The image of a residential neighbourhood plays a role for many in deciding where to settle down. If the reputation of an area is bad, those who have a choice tend to avoid it. Families with a migration background, however, do not always have such a choice, which is why they often constitute the majority of people living in structurally deprived neighbourhoods. An international research project led by the sociologist Erol Yildiz from the University of Innsbruck has studied the extent of the impact of these circumstances on the families’ lives, including aspects such as education and work. It also analysed which survival strategies they develop as a consequence of the situation they find themselves in.
A new research approach was adopted for this project that focused on the concrete family circumstances of people from different countries of origin with regard to their living conditions. This aspect has previously remained untouched by migration research. Research teams from the Alpen-Adria-Universität Klagenfurt – where Yildiz held a chair during the project period –, the University of Applied Sciences and Arts North-western Switzerland (FHNW) and the Freiburg University of Education (PH Freiburg), each studied two disadvantaged neighbourhoods in their respective cities and were thus able to draw comparisons between Klagenfurt (Austria), Basel (Switzerland) and Freiburg (Germany).

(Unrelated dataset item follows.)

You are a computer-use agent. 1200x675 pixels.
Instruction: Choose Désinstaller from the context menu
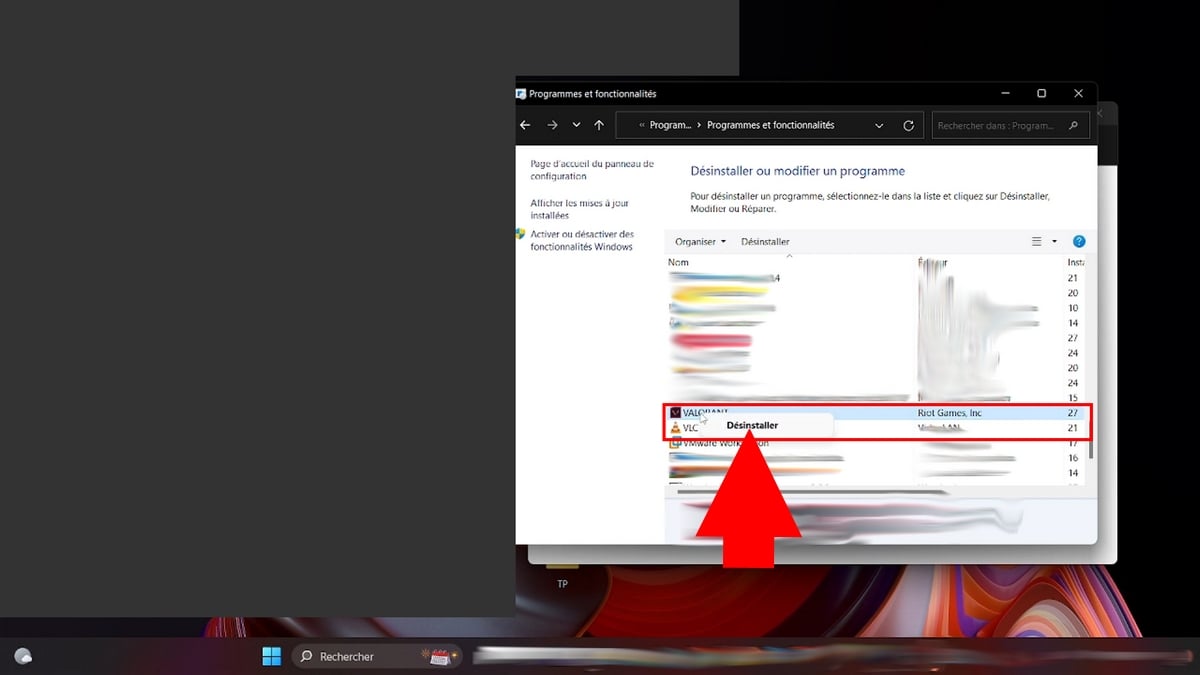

Tainted by a bad reputation
The Austrian team investigated a high-rise housing estate (Fischl-Siedlung) and the area around the railway station in St. Ruprecht in Klagenfurt. Both neighbourhoods have a bad reputation. For the analysis, ethnographic field research was complemented with interviews. Each research team conducted group interviews with eight families with a migration background and 16 individual interviews with family members. One result of the study is that there are changes in the way the residential area is perceived by the respondent families themselves. The study revealed that the bad reputation of their neighbourhood is still something the inhabitants are regularly confronted with. “The younger people who have grown up there are more self-confident than the older generation”, says Yildiz in the interview with scilog. The older people were new to this country, tended to be more reticent and had to rely on family members or neighbours because of language deficiencies. Unlike many children from autochthonous families, the children of migrants attended local schools in the same neighbourhood. A circumstance which is reflected in the composition of the classes in the two schools where the team conducted their interviews. But why didn’t they send their children to school elsewhere?
The less secure, the more pragmatic
“The first generation simply did not consider this to be an option. They had no negative feelings about these schools. Moreover, they were quite pragmatic about their situation and took the schools that were on offer”, explains Yildiz. Pragmatism is a central life strategy – this was another common result the researchers in all three cities encountered. This was especially true of families with an uncertain legal status, such as refugees, who developed a pragmatic life strategy. In the sub-study conducted in Klagenfurt, two of the families interviewed fell into that category. One of them had fled to Austria from Bosnia in the 1990s. For all families, the main problem had been experiences of discrimination connected to their legal status, which made it difficult to develop a perspective on the future.
Better self-employed than unemployed
Pragmatism can also come in handy for overcoming adverse employment situations in a marginalised urban area. Many migrant families opted for self-employment and run small shops or food stalls in the neighbourhood. “This is especially so in St. Ruprecht, in the area around the railway station, there aren’t many job opportunities otherwise. Running their own business is the only way to earn money for many”, says Yildiz. Informal local networks, mainly family members and neighbours, make it easier to navigate the difficult job situation. According to the researcher, it needs to be remembered that the end of state subsidised labour migration meant people had to organise themselves privately. Family networks became much more important. Erol Yildiz shares the example of a man from Bosnia who became self-employed in the construction sector. He then offered jobs and advice to family members and acquaintances who came to Klagenfurt later on. The analysis showed that his function as a role model and advisor was subsequently adopted by his children and grandchildren, who attained higher levels of education in Austria.
Diversity policy has a positive impact
The high significance of family relations also has its drawbacks, however. According to the sociologist, the fact that certain matters were taboo became obvious during the group interviews. Any criticism of common practices, for instance relating to family reunification or marriage, was mainly expressed in the individual interviews, especially by the daughters. As far as central life strategies are concerned – pragmatism, a preference for self-employment and the use of informal networks – the research project revealed many aspects common to all three cities. In one respect, Basel is an exception: during the period of the investigation (2012-2015), the city pursued an official diversity policy and offered more formal support to new arrivals than either Freiburg or Klagenfurt. The comparative analysis of the interviews revealed that this had had a positive impact, particularly with respect to aspects of education and income. The conclusion: despite the bad reputation of a neighbourhood and its structural disadvantages, families with a migration background were still able to develop their own life strategies designed to provide a better start in life and more options for their descendants.